Fischböck was een Oostenrijker en studeerde na het gymnasium rechten in Wenen. Van 1915 tot 1918 deed Fischböck dienst in het Oostenrijks-Hongaarse leger. Vanaf 1916 werd hij ingezet aan het front in Zuid-Tirol. Na de Eerste Wereldoorlog, in 1919, promoveerde hij in Wenen en ging werken in het Oostenrijkse bankwezen.
In 1938, na de Anschluss van Oostenrijk bij Duitsland, werd Fischböck minister voor Handel en Verkeer van Oostenrijk. Fischböck nam hier in overleg met Hermann Göring maatregelen voor het ariseren van de economie, dat wil zeggen het onteigenen van Joods eigendom.
Na de inval in Nederland werd Arthur Seyss-Inquart op 29 mei 1940 rijkscommissaris voor het bezette Nederland. Seyss-Inquart benoemde Hans Fischböck als Generalkommissar für Finanz und Wirtschaft, waarmee Fischböck de controle kreeg over financiën, verkeer, economie, sociale zaken en de posterijen. Een van zijn taken was de controle over vijandelijke vermogens.
Vanaf maart 1941 begon de onteigening van Joodse vermogens, waarvoor gebruik werd gemaakt van de bank Lippmann, Rosenthal & Co.. Vanaf 1942 werden onder verantwoording van Fischböck Nederlanders als dwangarbeider naar Duitsland gestuurd om te werken in de wapenindustrie.

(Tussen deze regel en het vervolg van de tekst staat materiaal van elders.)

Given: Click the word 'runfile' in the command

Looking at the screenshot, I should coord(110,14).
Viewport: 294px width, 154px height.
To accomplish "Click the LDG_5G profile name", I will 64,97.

Op 15 januari 1942 kreeg Fischböck naast zijn Nederlandse taken ook de leiding over het Duitse rijkscommissariaat voor de prijsvorming, een taak die hij tot 1945 uitoefende.
Na de Duitse capitulatie wist Fischböck met hulp van de organisatie ODESSA te ontkomen naar Argentinië. In Oostenrijk werd tegen hem wel een vervolging ingesteld, maar tot een veroordeling kwam het niet. In 1957 vielen zijn daden onder een amnestieregeling. In 1958 keerde Fischböck naar Europa terug, waar hij in 1967 stierf.